With outside dining/drinking season quickly coming to an end, and record COVID breakouts leading to a 60-day extension of the state’s mask mandate, many restaurants will be badly in need of funds to get through the winter. Or else these places might close their doors instead of take the losses.

What Evers could do is announce a grant program to give cash assistance to these restaurants, with an October 15 deadline to apply. And not just the $2,500 grants that went out from the All-In fund for small business, but how about $10,000 to help these businesses stretch through the winter? You could prop up 5,000 restaurants and other bars/music venues for $50 million, and likely prevent a whole lot of people from losing their jobs and/or ending their dreams of running their own business.

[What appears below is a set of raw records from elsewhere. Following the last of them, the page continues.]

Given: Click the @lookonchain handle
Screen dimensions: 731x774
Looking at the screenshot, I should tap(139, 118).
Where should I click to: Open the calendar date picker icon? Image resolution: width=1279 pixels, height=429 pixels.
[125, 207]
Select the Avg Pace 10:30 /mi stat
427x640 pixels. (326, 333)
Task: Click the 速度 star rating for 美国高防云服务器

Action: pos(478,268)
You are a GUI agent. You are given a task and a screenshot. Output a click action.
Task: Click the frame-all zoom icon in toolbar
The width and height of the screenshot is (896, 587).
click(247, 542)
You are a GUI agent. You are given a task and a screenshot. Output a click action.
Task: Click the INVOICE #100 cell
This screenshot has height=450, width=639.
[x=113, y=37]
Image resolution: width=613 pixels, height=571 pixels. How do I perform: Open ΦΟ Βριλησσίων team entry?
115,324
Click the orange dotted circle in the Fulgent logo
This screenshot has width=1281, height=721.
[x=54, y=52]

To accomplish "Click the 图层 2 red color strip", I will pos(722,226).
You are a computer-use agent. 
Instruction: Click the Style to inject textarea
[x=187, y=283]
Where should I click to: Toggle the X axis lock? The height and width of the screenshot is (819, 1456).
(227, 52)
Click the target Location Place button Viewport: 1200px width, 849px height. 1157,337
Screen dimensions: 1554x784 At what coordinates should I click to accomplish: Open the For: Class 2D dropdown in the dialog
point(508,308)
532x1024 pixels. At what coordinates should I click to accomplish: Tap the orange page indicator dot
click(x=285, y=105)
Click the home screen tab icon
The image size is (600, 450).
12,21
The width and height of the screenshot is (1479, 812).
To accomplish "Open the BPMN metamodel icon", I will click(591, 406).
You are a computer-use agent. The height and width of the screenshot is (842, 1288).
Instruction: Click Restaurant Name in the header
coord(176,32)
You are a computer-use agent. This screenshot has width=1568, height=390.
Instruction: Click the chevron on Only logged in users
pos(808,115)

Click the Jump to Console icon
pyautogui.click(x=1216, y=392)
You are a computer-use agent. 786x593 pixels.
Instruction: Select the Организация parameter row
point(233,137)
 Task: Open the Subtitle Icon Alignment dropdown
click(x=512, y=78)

These independent business owners are seeing their profitability go down the drain through no fault of their own. It’s the Trump Administration’s failures on COVID-19 that have made people less likely to go out to these businesses, so it seems logical that federal money be used to keep these places alive. Whether it’s through CARES money or the RESTAURANTS Act doesn’t matter to me, but it needs to be done NOW, in order to avoid a large-scale disaster in the food service sector of the economy.